Plants from four populations of Hordeum spontaneum originating in distinct environments of Israel were compared for stress induced phenotypic plasticity. The environments ranged along a gradient of increasing rainfall amount and predictability from low (desert) to moderate (semisteppe batha) to high (Mediterranean grassland and mountain, the latter also experiencing frost stress). The plants were exposed to a set of four treatments: no stress (optimum water and nutrients), water, nutrient and both water and nutrient stress. Plants from the four populations (or ecotypes) exhibited different patterns of plasticity in response to the different stresses (water and nutrients) and in different trait categories (reproductive, fitness and resource allocation). The importance of plasticity in response to water stress appears to decrease, and to nutrient stress appears to increase along the increasing rainfall gradient.

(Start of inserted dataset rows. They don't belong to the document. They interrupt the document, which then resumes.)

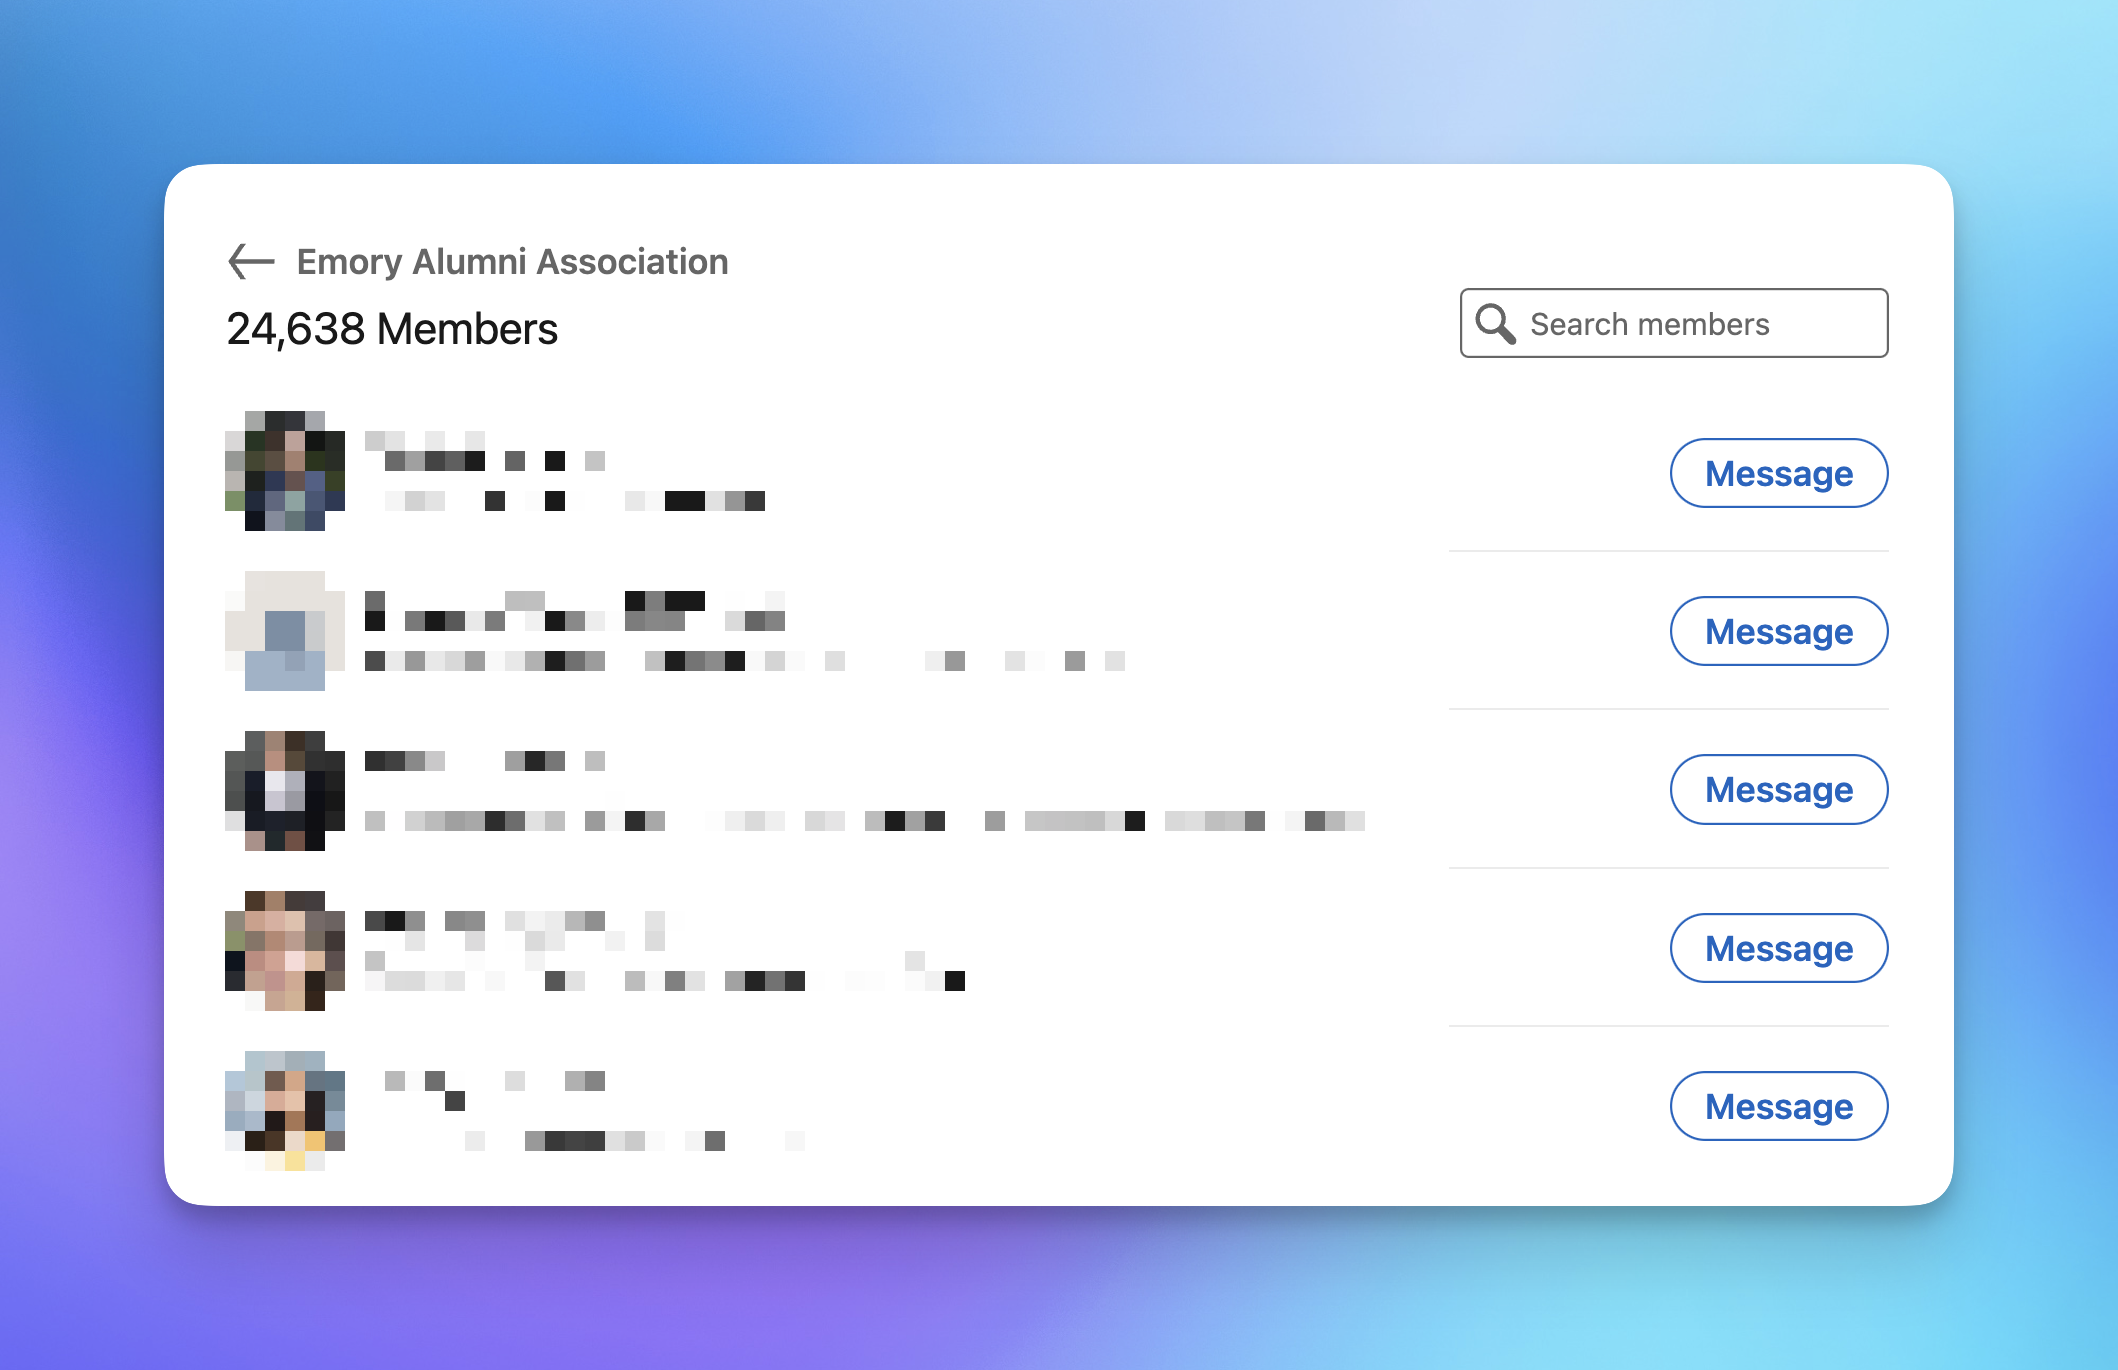
Task: Open the first member's profile photo
Action: tap(285, 470)
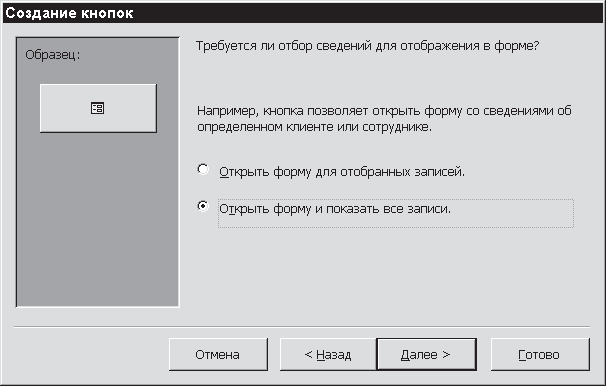Image resolution: width=606 pixels, height=386 pixels.
Task: Proceed with the 'Далее >' button
Action: [x=426, y=354]
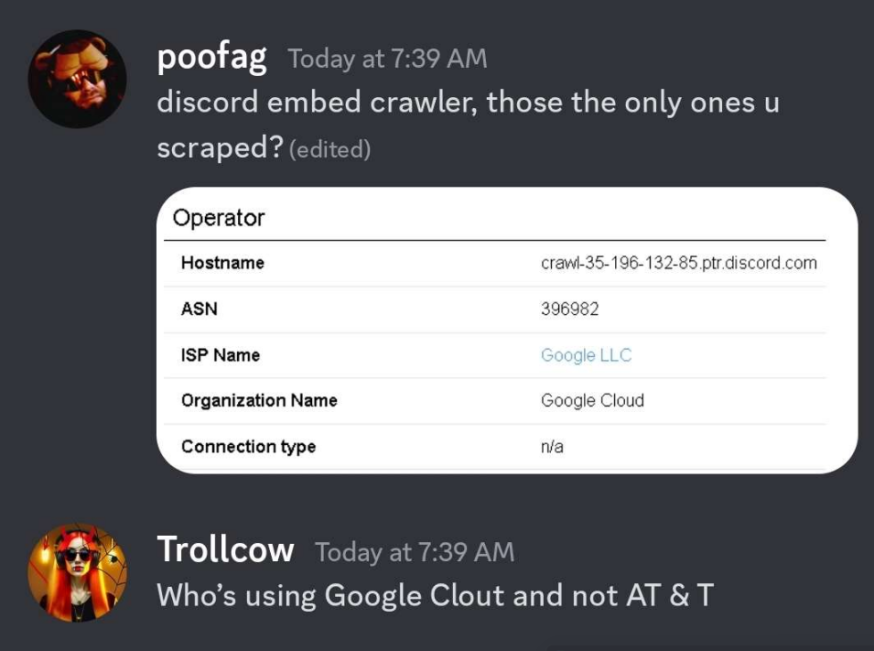The width and height of the screenshot is (874, 651).
Task: Click the Organization Name row label
Action: [x=259, y=400]
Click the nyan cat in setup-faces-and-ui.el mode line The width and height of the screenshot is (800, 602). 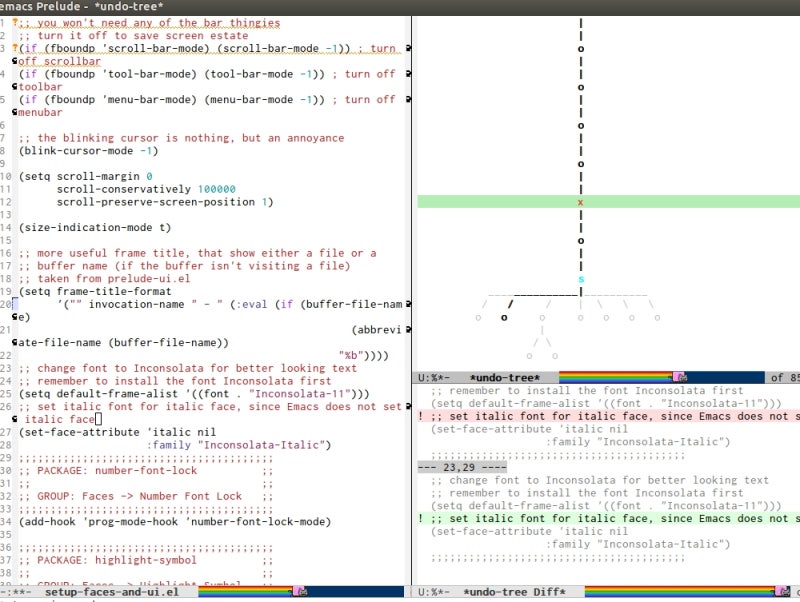298,592
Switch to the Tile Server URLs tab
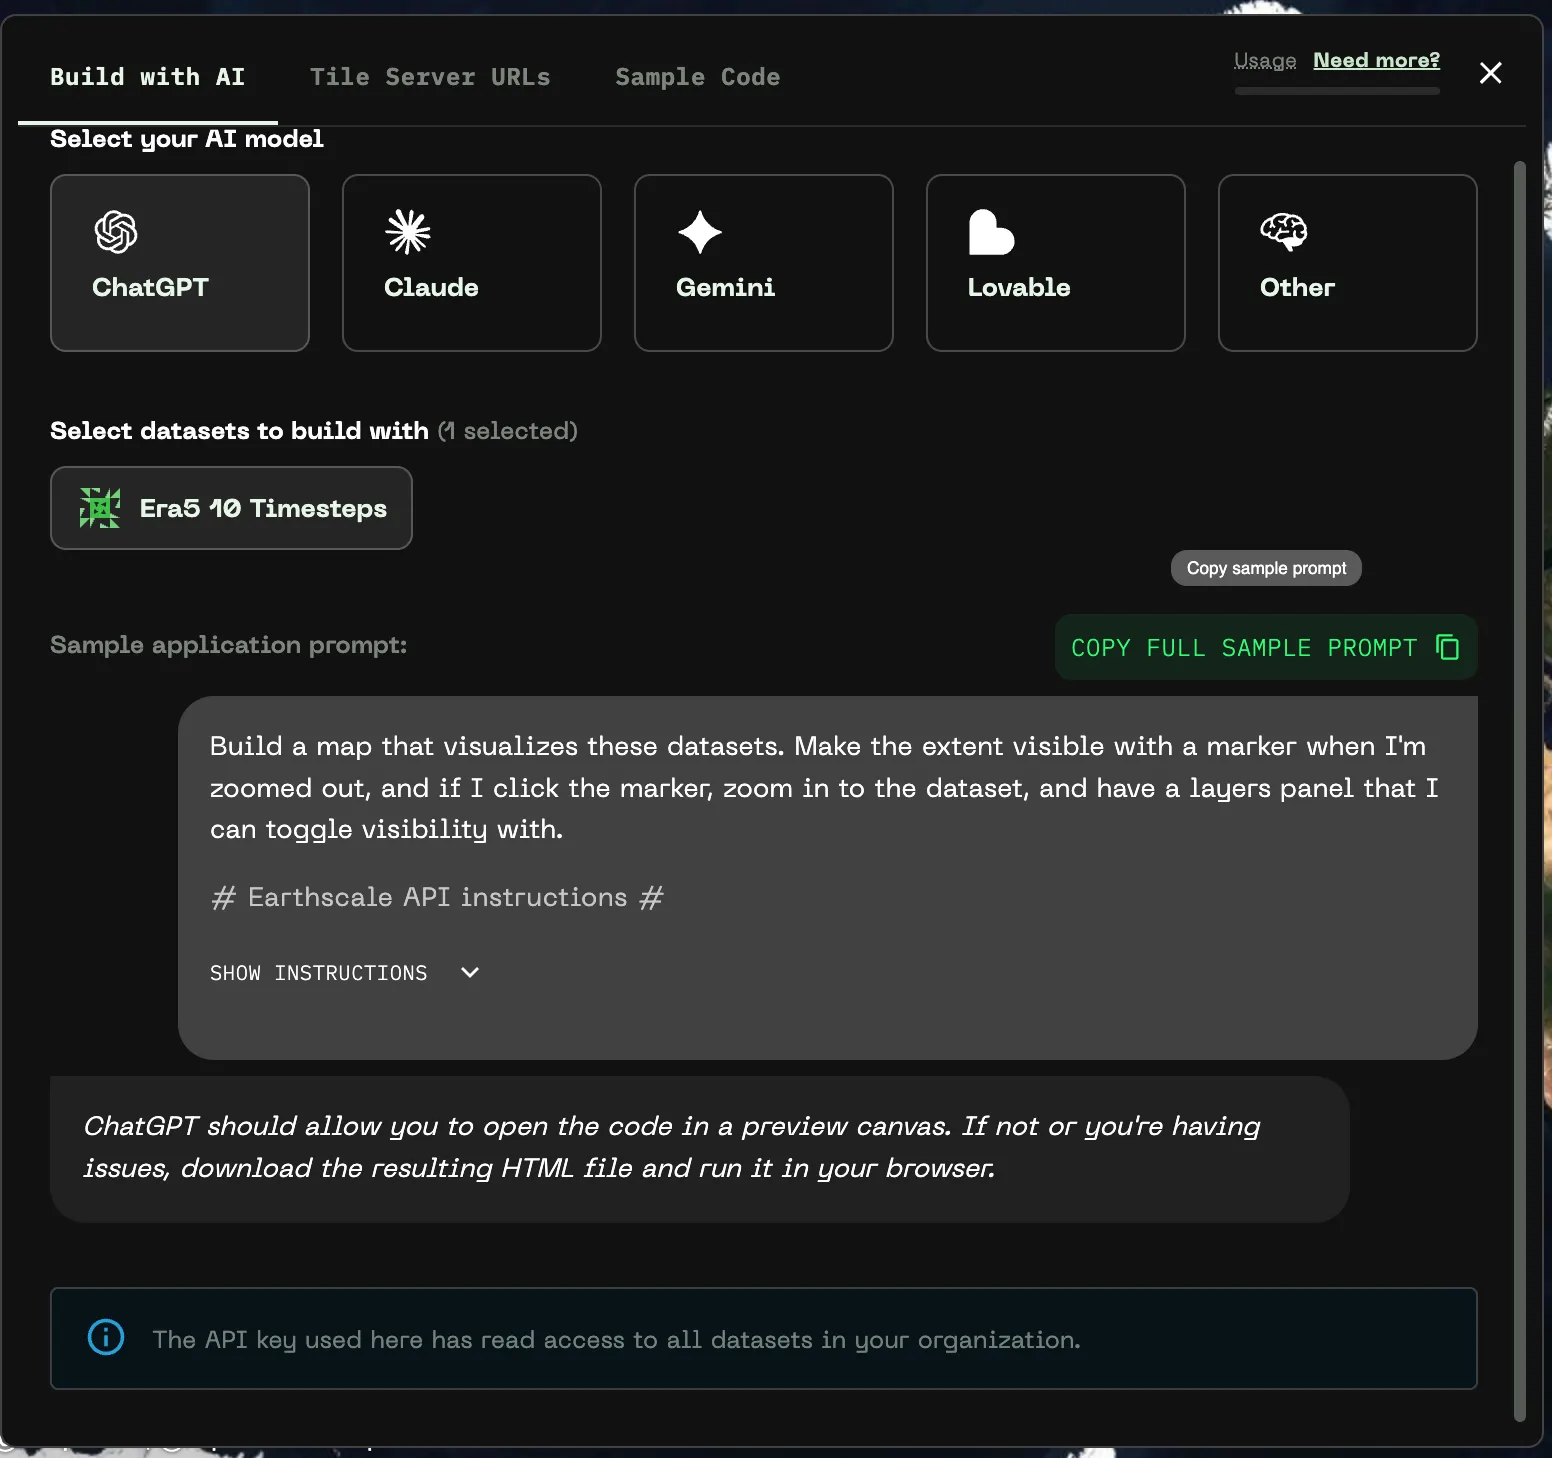The image size is (1552, 1458). click(430, 77)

The mountain ecotype, growing in an area with high potential productivity (amount of rainfall) but experiencing periodic frosts, was the most plastic among ecotypes in resource allocation under both water and nutrient stress, but exhibited low plasticity in other trait categories. In contrast, the desert ecotype had low plasticity in resource allocation under water stress and the lowest plasticity among the four ecotypes in all trait categories in response to nutrient stress. The ecotype originating in Mediterranean grassland, a predictable and most favourable environment, was highly plastic in fitness and allocation traits in response to low nutrient levels which is likely to occur due to competition in productive environment. We discuss the observed differences in ecotype plasticity as part of their environmentally induced adaptive 'strategies'. We found no support for the hypothesis that plants originating in environments with greater variation and unpredictability are more plastic.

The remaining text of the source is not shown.